The experience

A signature characteristic of Vital New Voices will be its boundless variety of formats, themes, participating organizations, and audiences.

The possibilities are as expansive as the arts themselves and the themes will span the issues facing individual communities, regions, countries…or the entire world. So, what would such an experience be like? Consider some hypothetical cases.

 

A regional conservation organization looks at climate change

To engage urban young people in the evolving challenges if climate change, a regional land conservancy could partner with TGIAL to conduct Our Children’s Voices in several cities.

Young people hear a lot about climate change, and they probably wonder what it means to them. Vital New Voices might give students a way to tackle the matter creatively…and encourage their fellow citizens to take meaningful action. The various facets of climate and conservation can be evocative subjects for artistic expression.

Working with local school systems, TGIAL and the Conservancy engage teachers, students, and local artists to center their efforts around popular parks, natural resources, and wildlands in each area. The young artists learn to appreciate the power of their creativity…and everyone gains an understanding of the role of the arts…and artistic thinking…in a making their world a better place.

 

A civic organization explores citizenship

What does it mean to be a citizen in a democracy like the United States or Canada?  How does one be a “good citizen” when politics and conflict cloud the big issues? What does a citizen “get” by “giving” talents, time, and involvement?  

Working with TGIAL. local sponsors, and schools, a civic organization could conduct ongoing programs using the Vital New Voices model to bring young people into the discussion. Through their artistic efforts, the students would learn about the creative expression of big concepts while enjoying the exploration of new ideas. The adult participants might gain some insights too…and commit to applying them in their own lives as citizens.

 

A Metropolitan Boys and Girls Club considers good life choices

Helping young people navigate the challenges of growing up is central to the mission of a Boys and Girls Club, especially in urban areas.  Yet, it’s not just about youth; parents, families, and mentors are very much a part of the process.

In this partnership, Vital New Voices would offer the Club participants a special way to express themselves about what their community might do to help them on the path to adulthood. Neighborhoods, schools, and friends could be rich sources of material for their creative endeavors. Citizens who take note at an event could learn something important about the youth in their community…and decide how they could help. Everyone gets to see the artistic process make a difference.

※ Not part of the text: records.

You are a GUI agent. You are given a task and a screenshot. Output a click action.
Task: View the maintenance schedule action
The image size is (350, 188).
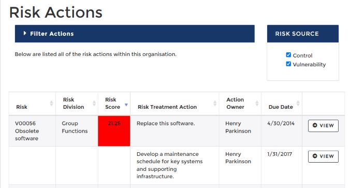323,156
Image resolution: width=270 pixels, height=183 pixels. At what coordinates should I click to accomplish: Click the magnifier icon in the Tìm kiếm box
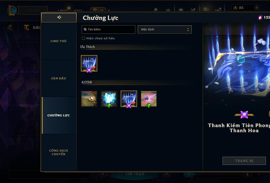pos(85,29)
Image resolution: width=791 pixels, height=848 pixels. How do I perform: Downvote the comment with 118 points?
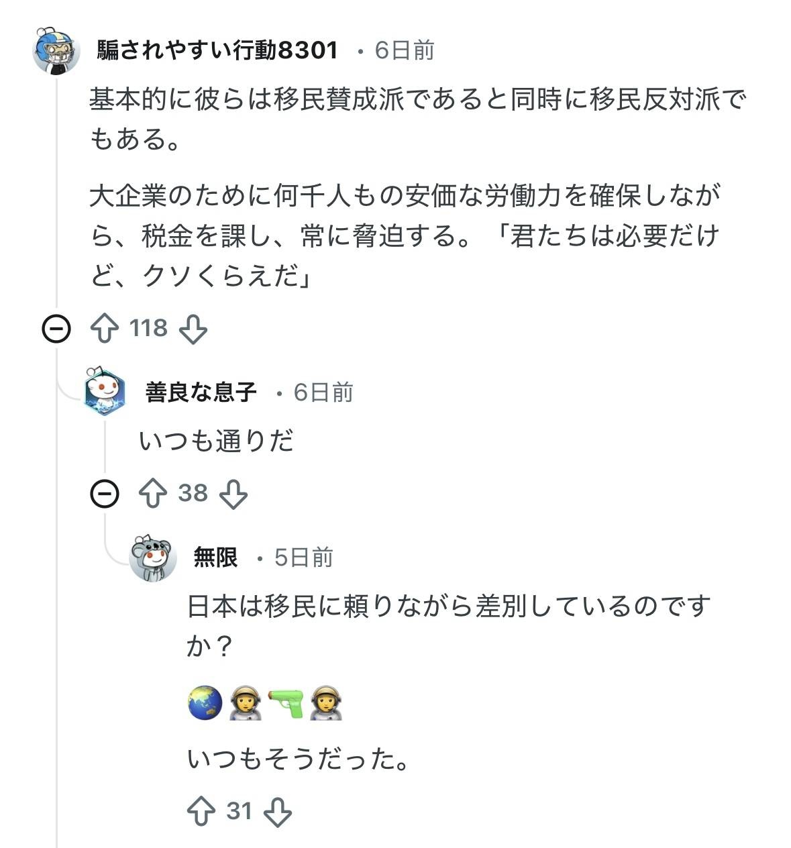[x=193, y=329]
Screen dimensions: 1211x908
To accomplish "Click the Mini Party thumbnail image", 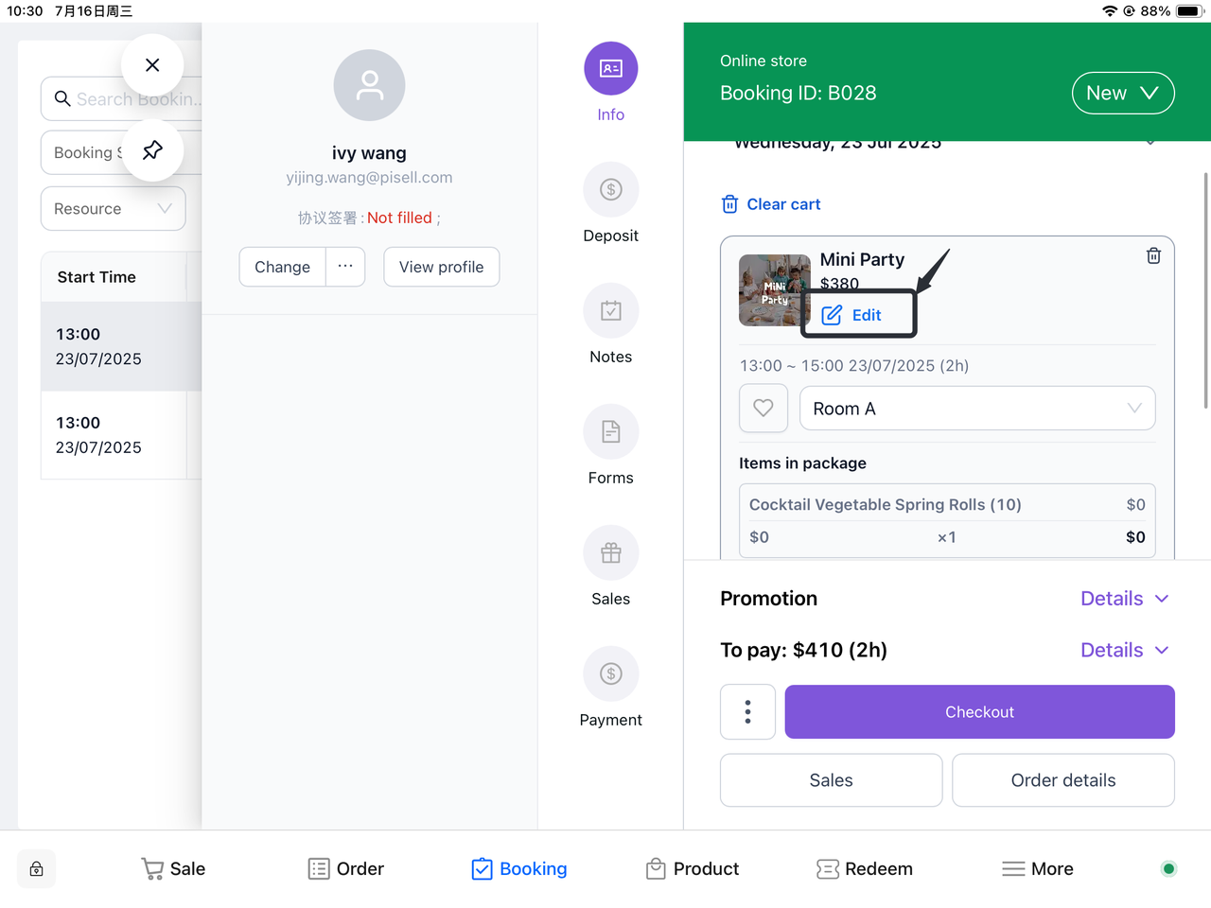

The model would probably be easily replicated at other Boys and Girls Clubs.

 

A community foundation and a museum foster critical thinking

From nearly the first days they can talk, young people like to ask why? When they reach high-school, the questions can run deep. They might ponder why things are the way they are…and imagine some alternative ways.  In its most intriguing form, this can be genuine critical thinking.

A community foundation could fund a museum program that uses the Vital New Voices structure to encourage high school students to think critically about societal issues…and express their analysis through art and performance. 

This would be an elite-level application of the model that could resonate with participating citizens, civic leaders, the arts community, and educators alike.

These are merely examples. Vital New Voioces is a framework for energizing the arts for civic engagement.